[Excerpted records]
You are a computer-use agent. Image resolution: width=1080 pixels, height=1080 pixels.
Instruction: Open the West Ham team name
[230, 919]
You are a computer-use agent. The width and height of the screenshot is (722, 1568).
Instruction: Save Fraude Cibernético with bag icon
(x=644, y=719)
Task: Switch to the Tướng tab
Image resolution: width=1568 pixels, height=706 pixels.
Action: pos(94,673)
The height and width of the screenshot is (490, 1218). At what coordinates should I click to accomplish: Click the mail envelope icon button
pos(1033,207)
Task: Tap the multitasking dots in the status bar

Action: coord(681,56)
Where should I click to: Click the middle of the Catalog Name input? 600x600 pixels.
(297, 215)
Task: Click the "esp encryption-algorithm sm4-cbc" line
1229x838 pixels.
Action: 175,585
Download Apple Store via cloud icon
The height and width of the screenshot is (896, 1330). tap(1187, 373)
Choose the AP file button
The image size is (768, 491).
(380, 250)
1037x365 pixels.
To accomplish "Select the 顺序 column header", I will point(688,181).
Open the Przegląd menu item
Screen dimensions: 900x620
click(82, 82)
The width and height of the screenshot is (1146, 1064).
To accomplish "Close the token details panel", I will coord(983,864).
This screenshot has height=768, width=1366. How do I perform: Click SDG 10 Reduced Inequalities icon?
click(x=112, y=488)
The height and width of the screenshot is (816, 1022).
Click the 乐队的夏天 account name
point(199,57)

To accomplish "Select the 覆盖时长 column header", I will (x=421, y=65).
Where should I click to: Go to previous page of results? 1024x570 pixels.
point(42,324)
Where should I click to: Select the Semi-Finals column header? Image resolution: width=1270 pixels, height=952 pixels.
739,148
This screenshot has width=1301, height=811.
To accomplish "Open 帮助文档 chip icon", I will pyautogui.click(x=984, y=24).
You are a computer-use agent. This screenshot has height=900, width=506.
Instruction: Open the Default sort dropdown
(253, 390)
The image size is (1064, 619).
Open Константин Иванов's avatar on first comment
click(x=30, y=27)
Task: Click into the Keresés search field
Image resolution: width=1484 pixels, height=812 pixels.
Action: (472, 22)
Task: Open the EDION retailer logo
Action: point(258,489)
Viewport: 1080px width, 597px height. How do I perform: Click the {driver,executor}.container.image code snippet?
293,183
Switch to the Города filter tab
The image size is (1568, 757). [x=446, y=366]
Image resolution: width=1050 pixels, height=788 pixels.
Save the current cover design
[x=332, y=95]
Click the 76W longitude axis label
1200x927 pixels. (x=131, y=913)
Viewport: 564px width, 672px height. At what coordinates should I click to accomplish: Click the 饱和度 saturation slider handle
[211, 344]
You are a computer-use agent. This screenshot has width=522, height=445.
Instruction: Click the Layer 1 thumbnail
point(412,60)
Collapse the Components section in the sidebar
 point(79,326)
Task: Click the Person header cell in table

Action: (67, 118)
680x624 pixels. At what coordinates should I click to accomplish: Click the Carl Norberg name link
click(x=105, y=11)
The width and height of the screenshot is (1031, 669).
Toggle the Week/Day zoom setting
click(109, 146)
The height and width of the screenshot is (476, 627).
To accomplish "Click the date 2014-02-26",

[Assignment]
Take the lines above from the first through the one containing "The image size is (1064, 619)." and reproduce them exactly; include nothing else.

[Exercise result]
You are a computer-use agent. Image resolution: width=1080 pixels, height=1080 pixels.
Instruction: Open the West Ham team name
[230, 919]
You are a computer-use agent. The width and height of the screenshot is (722, 1568).
Instruction: Save Fraude Cibernético with bag icon
(x=644, y=719)
Task: Switch to the Tướng tab
Image resolution: width=1568 pixels, height=706 pixels.
Action: pos(94,673)
The height and width of the screenshot is (490, 1218). At what coordinates should I click to accomplish: Click the mail envelope icon button
pos(1033,207)
Task: Tap the multitasking dots in the status bar

Action: coord(681,56)
Where should I click to: Click the middle of the Catalog Name input? 600x600 pixels.
(297, 215)
Task: Click the "esp encryption-algorithm sm4-cbc" line
1229x838 pixels.
Action: 175,585
Download Apple Store via cloud icon
The height and width of the screenshot is (896, 1330). tap(1187, 373)
Choose the AP file button
The image size is (768, 491).
(380, 250)
1037x365 pixels.
To accomplish "Select the 顺序 column header", I will point(688,181).
Open the Przegląd menu item
Screen dimensions: 900x620
click(82, 82)
The width and height of the screenshot is (1146, 1064).
To accomplish "Close the token details panel", I will coord(983,864).
This screenshot has height=768, width=1366. How do I perform: Click SDG 10 Reduced Inequalities icon?
click(x=112, y=488)
The height and width of the screenshot is (816, 1022).
Click the 乐队的夏天 account name
point(199,57)

To accomplish "Select the 覆盖时长 column header", I will (x=421, y=65).
Where should I click to: Go to previous page of results? 1024x570 pixels.
point(42,324)
Where should I click to: Select the Semi-Finals column header? Image resolution: width=1270 pixels, height=952 pixels.
739,148
This screenshot has width=1301, height=811.
To accomplish "Open 帮助文档 chip icon", I will pyautogui.click(x=984, y=24).
You are a computer-use agent. This screenshot has height=900, width=506.
Instruction: Open the Default sort dropdown
(253, 390)
The image size is (1064, 619).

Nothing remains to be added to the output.